Right. I think there it is. Sometimes it's time to turn to poetry and philosophy, I guess even more poetry. I think that our culture right now is is I talk about this a lot and the happiness myth that we're really obsessed with longevity and productivity. And because of that, we will allow any drug that keeps you at your desk. You know, if it clears his head, gets you to sleep at night. Alcohol kills more people than hallucinogenics would.

[00:43:13]

But Genex lasts for, you know, 48 hours. And so it doesn't fit into a work schedule. We really are. We really think in terms of product productivity and we also think in terms of longevity in ways that don't always make sense. So that if we had a conversation that was just a little bit more about how we look, if we can extend life, good life for a long time, I'm with you. But right now it seems like it would be better to start talking about our real situation as human beings.

[00:43:46]

So, you know, it's not a play. Life isn't a play. You're not going to miss the end if you get into existence and you get to have some some good years with where is this huge difference about these issues of longevity to the point that we use so much of our science attention and money towards that nobody's ever lived as long as we do. And we just talk about wanting more. And so many of us are doing so because we're not living the way we want to now.

[00:44:16]

We're exchanging the time of our lives now for money every day so much. And then you realize you want more at the end. It really seems like it's time to step back and ask, what do I want from my life now? So that at the end of the day, I feel like this day really happened. I was awake for it.
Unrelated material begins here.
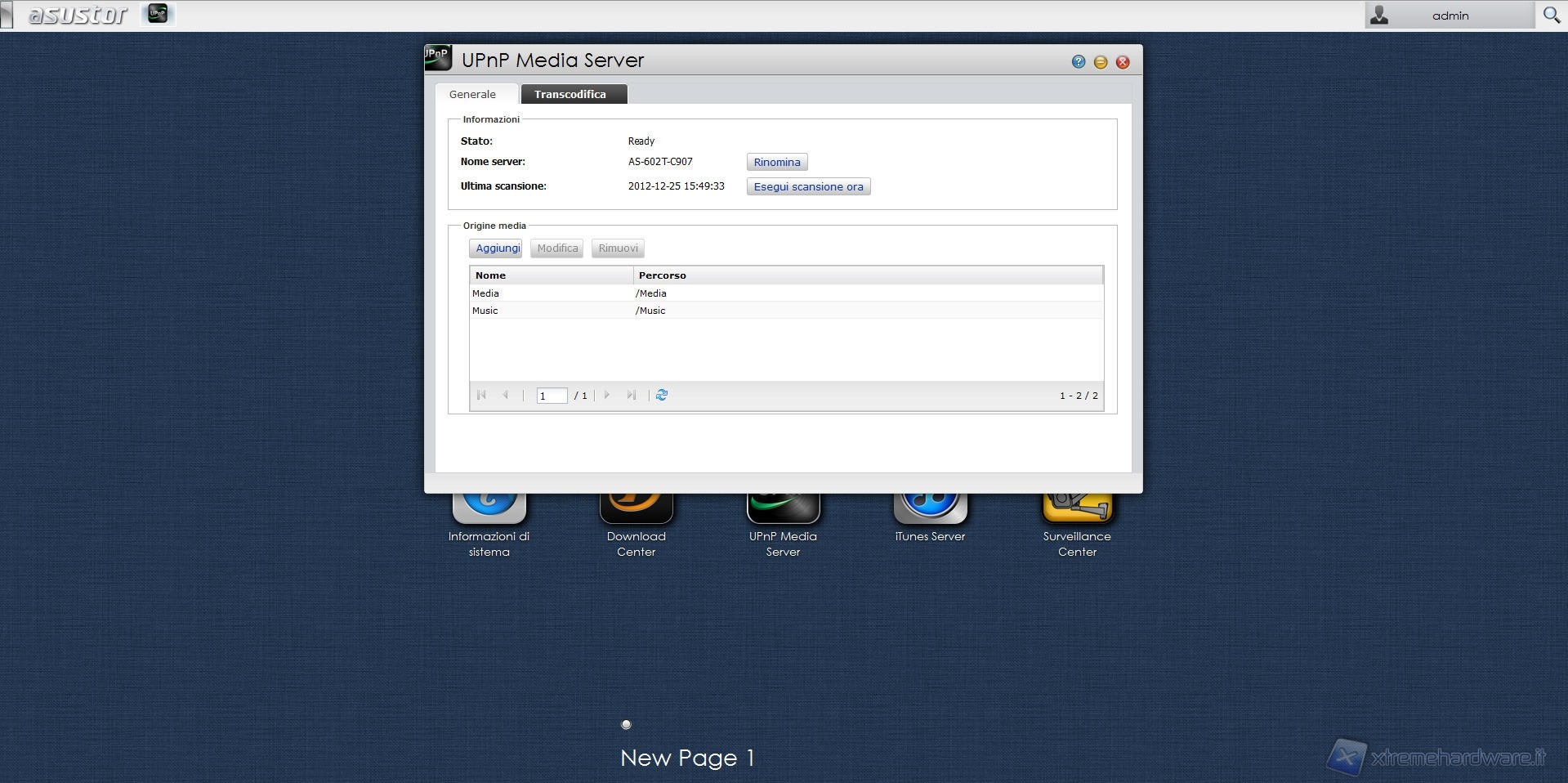Launch the Surveillance Center icon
If we have a little bit more of a conversation about that and a little bit more of a conversation about how, you know, the entire eastern world, the whole religion, was that you're always being born back into existence and they're trying to get out.

[00:44:52]

Nirvana is you finally get enough knowledge to get out to be done. I don't want to be morbid, but I really think that the great philosophers and poets and most poets of history, the great ones, have been screaming atheists. I mean, we really have to look at them again, try to get our our skeptical culture to realize that the humanities are on our side in some really big ways. But but really to also just start to look at what life means.

[00:45:17]

I want to get something out of it and to sometimes realize that the longevity question is not where we should be obsessed, and especially if you hate the treadmill, the treadmill, the actual metaphor for effort going nowhere in a world that's having energy crisis, we take every able bodied man, woman and child and tell them to go run. We have escalators and Stairmasters folks, there is something wrong with a culture that has escalators and Stairmasters. And what has wrong with it is that we like ourselves when we're not laborers.

[00:45:47]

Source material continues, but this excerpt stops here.